The Overstory is the type of novel I dread reviewing. At nearly 500 pages, nine protagonists, and scores of literary and cultural references, there’s so much to unpack that a review could easily become a doctoral thesis if one had the time and inclination. To properly review, I would almost have to start over and take extensive notes as I read, planting even more stickies on all the pages that contain something interesting or pivotal. Reading this book was both exhausting and exhilarating.
The novel is broken down into 4 sections that reflect the lifecycle of trees. In “Roots,” we meet each of the nine protagonists and learn the histories that drive them to converge with each other in the second section, “Trunks.” The third section, “Crown,” deals with the aftermath of those connections, while “Seeds” looks dimly into the future. Each character, from Mimi, the daughter of a Chinese immigrant, to Doug, an Air Force veteran, to Olivia, a reckless, selfish bitch (her own description) turned environmental activist, each character has or develops a unique relationship with trees. Some connections are obvious: Neelay, a programming prodigy, falls out of a tree as a child à la Finny from A Separate Peace. Unlike Finny, Neelay is merely paralyzed and goes on to create an industry-changing virtual-reality universe. Patricia Westford, an awkward, hearing-impaired child, becomes a dendrologist who makes ground-breaking discoveries about communication between trees, only to be dismissed by the scientific community (the character appears to have been inspired by real-life dendrologist Suzanne Simard, author of Finding the Mother Tree). Other connections are more tenuous. Ray and Dorothy, who carry on a tumultuous affair and later enter into a tumultuous marriage, discover their love of nature only later in life. Adam has his love of science crushed as a child by cynical adults and only reconnects with it after meeting Olivia and Nicholas, an artist whose family’s chestnut tree serves as another pivotal character.
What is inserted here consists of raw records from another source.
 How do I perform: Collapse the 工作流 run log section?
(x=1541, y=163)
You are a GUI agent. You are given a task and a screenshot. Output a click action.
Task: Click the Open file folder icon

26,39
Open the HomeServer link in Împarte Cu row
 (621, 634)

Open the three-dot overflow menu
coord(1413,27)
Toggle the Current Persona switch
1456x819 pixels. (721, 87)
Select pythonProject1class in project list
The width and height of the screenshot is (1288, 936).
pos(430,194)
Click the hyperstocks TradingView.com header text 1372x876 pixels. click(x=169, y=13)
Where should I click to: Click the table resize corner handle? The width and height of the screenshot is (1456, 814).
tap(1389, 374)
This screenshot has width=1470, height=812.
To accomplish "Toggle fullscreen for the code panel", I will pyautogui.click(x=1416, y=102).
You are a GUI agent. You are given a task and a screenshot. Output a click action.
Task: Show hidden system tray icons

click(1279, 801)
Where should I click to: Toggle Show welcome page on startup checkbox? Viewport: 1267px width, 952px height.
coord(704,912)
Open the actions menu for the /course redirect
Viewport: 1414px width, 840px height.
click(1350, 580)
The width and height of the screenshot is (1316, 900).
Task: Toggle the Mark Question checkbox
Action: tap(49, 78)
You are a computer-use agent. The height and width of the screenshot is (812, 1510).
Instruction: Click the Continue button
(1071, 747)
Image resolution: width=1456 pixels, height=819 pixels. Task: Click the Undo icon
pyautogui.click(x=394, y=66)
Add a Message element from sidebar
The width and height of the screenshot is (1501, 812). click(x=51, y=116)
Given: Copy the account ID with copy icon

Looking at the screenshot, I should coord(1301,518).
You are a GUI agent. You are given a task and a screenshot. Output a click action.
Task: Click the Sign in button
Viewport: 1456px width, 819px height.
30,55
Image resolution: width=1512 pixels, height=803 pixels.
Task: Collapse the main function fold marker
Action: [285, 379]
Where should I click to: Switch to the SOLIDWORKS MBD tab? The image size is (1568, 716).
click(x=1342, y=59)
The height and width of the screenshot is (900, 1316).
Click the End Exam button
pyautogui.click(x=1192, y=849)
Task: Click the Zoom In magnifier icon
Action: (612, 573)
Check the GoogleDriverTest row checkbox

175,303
The disconnection between people and nature is a central theme in The Overstory. When Doug discovers large swaths of land have been clear-cut, he gets a job planting seedlings. He thinks he’s helping the situation until he discovers that planting seedlings is an avenue for companies to get approval to cut down more trees. Mimi just wants a quiet place in a small patch of nature to enjoy her lunch hour, until the city razes the trees in secret in the face of mounting protests. Party girl-turned-activist Olivia puts her life on the line to tree sit in a magnificent redwood named Mimas. I’m going to tell you up front that, in spite of Olivia’s assurances, this subplot does not have a happy ending. As young Adam observes, “Humankind is deeply ill. The species won’t last long.”
If this all sounds a bit heavy handed, I thought so to, at first. At times, at least during the first third of the book, I felt the book landing on the pompous side of persuasive. But it won me over completely, because what Richard Powers has to say about forest health and our relationship to trees is accurate and backed by research. When Patricia commiserates with a fellow botanist about the conventional wisdom of clearing fallen trees from the forest floor, for “the health of the forest,” she is echoing Suzanne Simard’s real-life experience. “Improve forest health. As if forests were waiting all these four hundred million years for us newcomers to come cure them. . . . A person has only to look, to see that dead logs are far more alive than live ones.”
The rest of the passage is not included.